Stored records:
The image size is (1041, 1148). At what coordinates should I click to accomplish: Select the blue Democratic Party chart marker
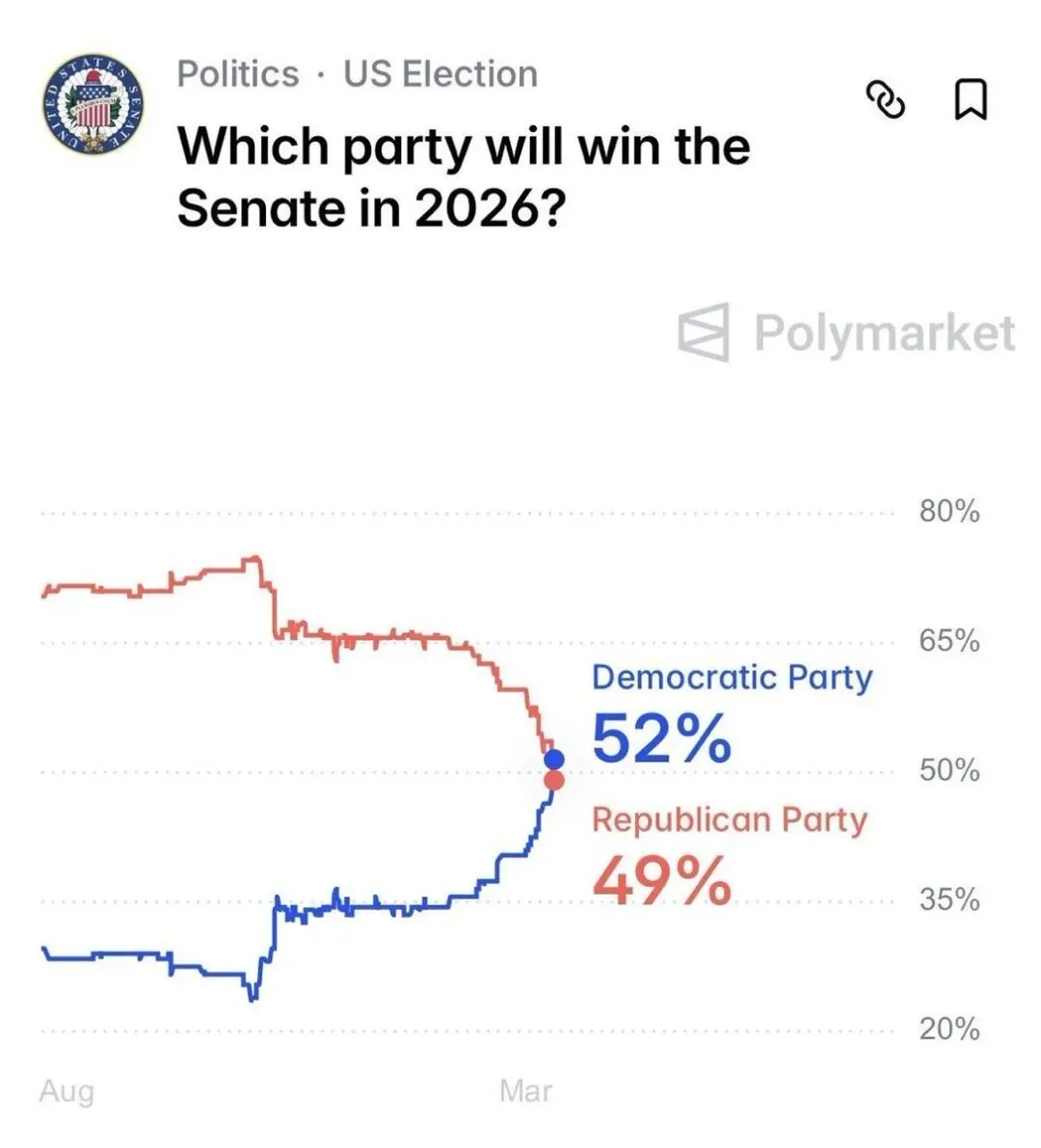555,760
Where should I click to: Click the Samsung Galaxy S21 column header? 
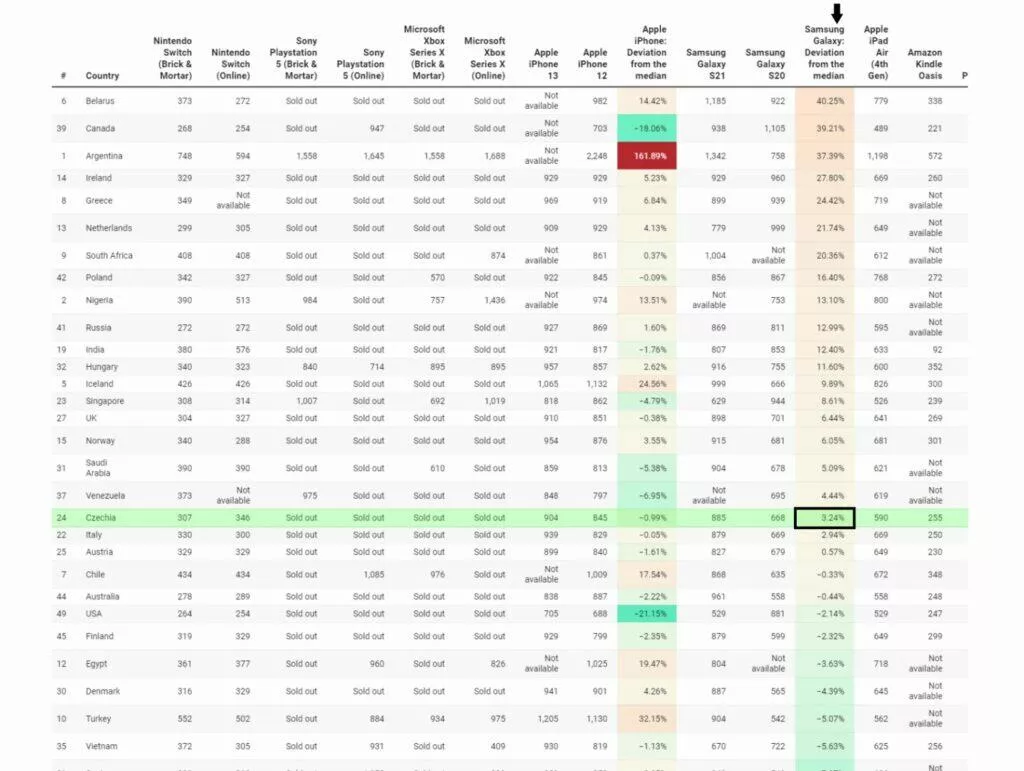click(705, 64)
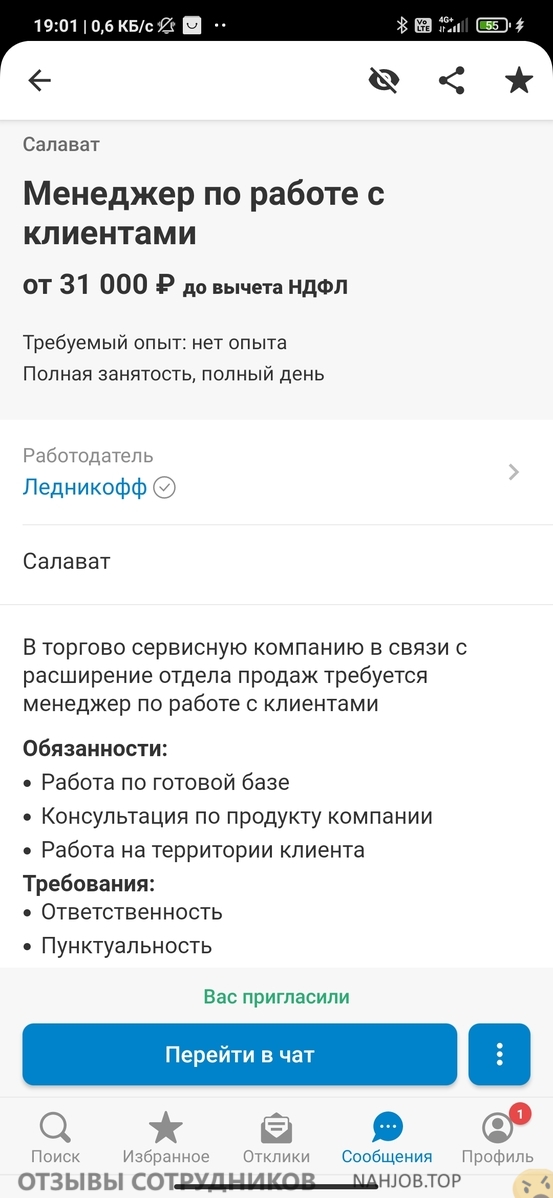
Task: Go back with the arrow icon
Action: tap(39, 80)
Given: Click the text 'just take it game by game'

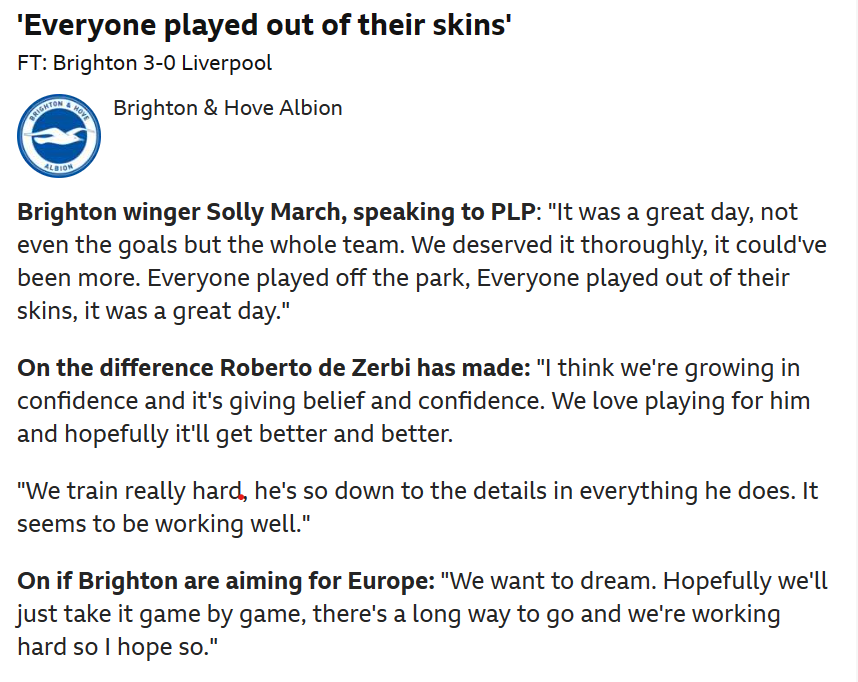Looking at the screenshot, I should click(160, 614).
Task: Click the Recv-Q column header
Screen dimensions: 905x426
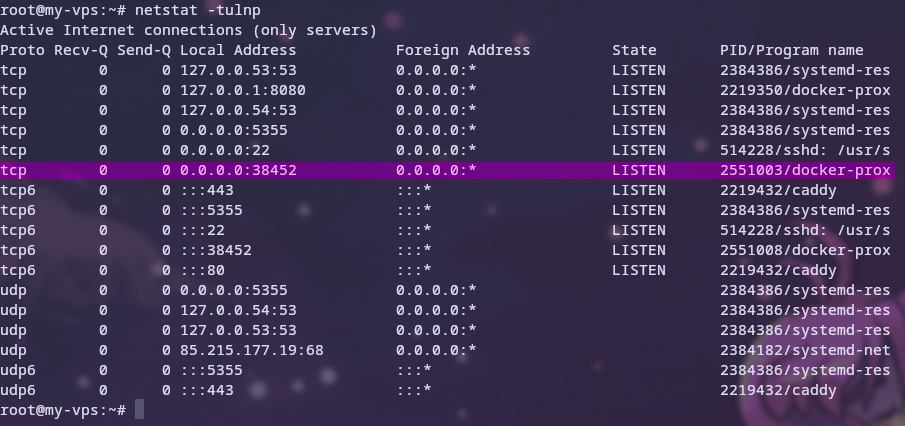Action: click(x=81, y=50)
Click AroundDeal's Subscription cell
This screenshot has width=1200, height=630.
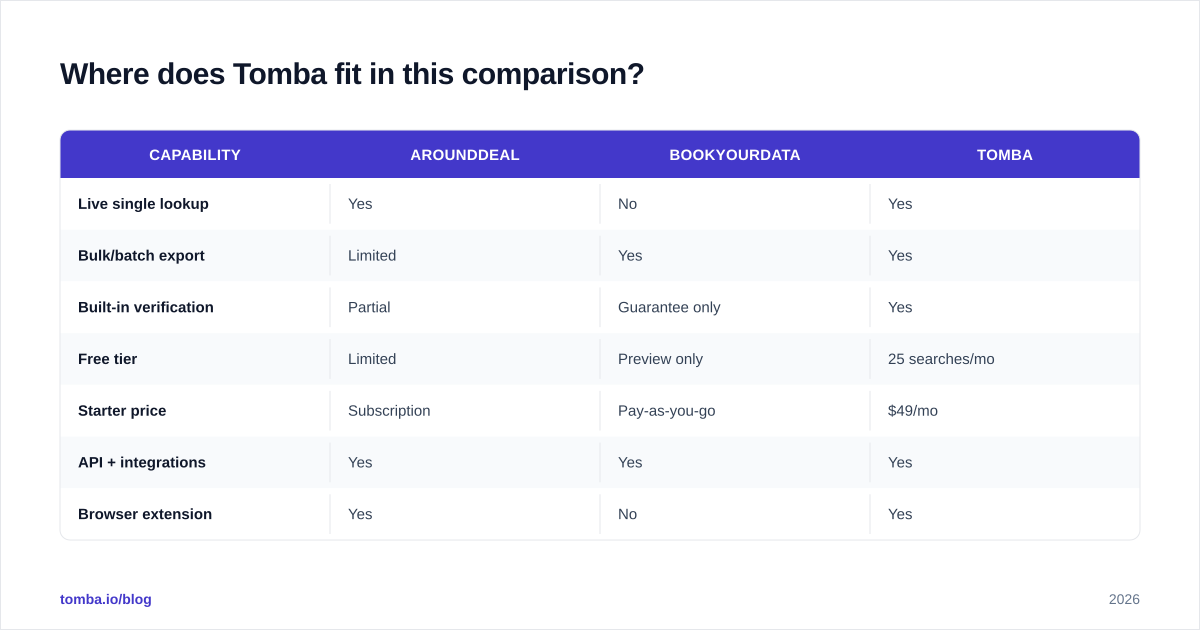coord(389,411)
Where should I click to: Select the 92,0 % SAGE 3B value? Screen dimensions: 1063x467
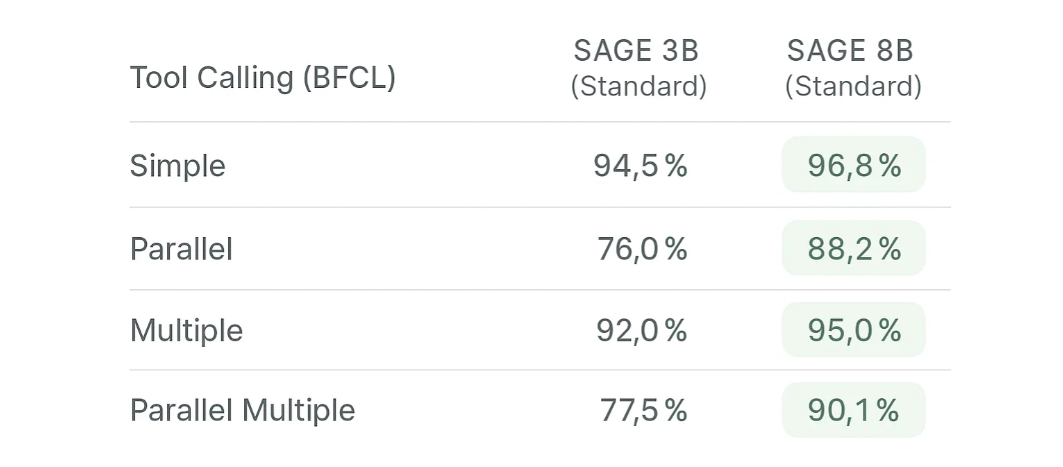pos(640,330)
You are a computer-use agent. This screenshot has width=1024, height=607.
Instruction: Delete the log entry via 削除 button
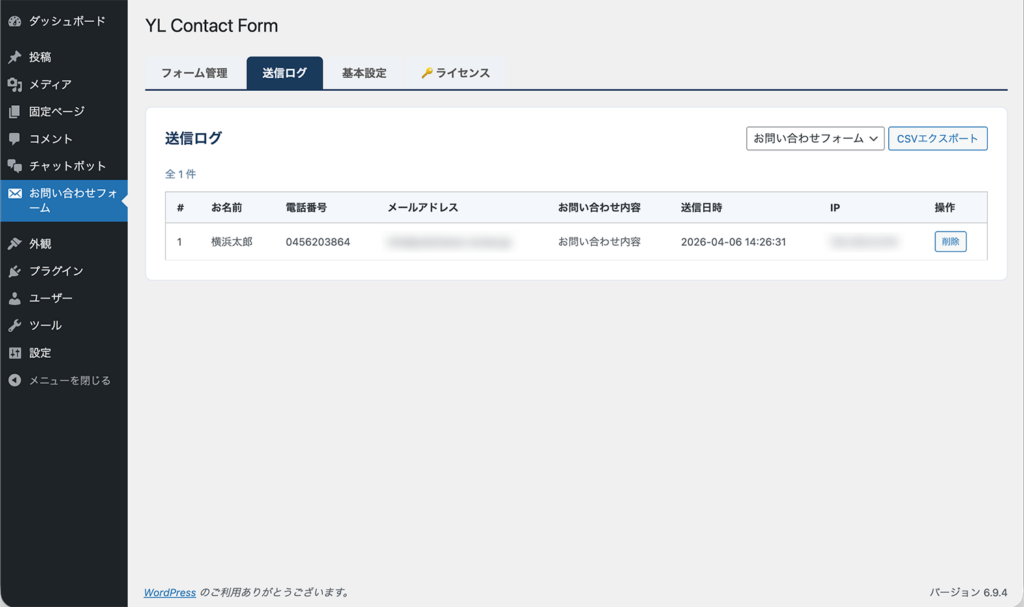coord(949,241)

What is required:
Please give a word-for-word transcript of the lines from the one holding "Given: Click the" through the final line of the entries, both ends kept, with no pictures.

Reply to the exercise:
Given: Click the text 'just take it game by game'

Looking at the screenshot, I should click(160, 614).
Task: Click the Recv-Q column header
Screen dimensions: 905x426
Action: click(x=81, y=50)
Click AroundDeal's Subscription cell
This screenshot has width=1200, height=630.
coord(389,411)
Where should I click to: Select the 92,0 % SAGE 3B value? Screen dimensions: 1063x467
pos(640,330)
You are a computer-use agent. This screenshot has width=1024, height=607.
Instruction: Delete the log entry via 削除 button
coord(949,241)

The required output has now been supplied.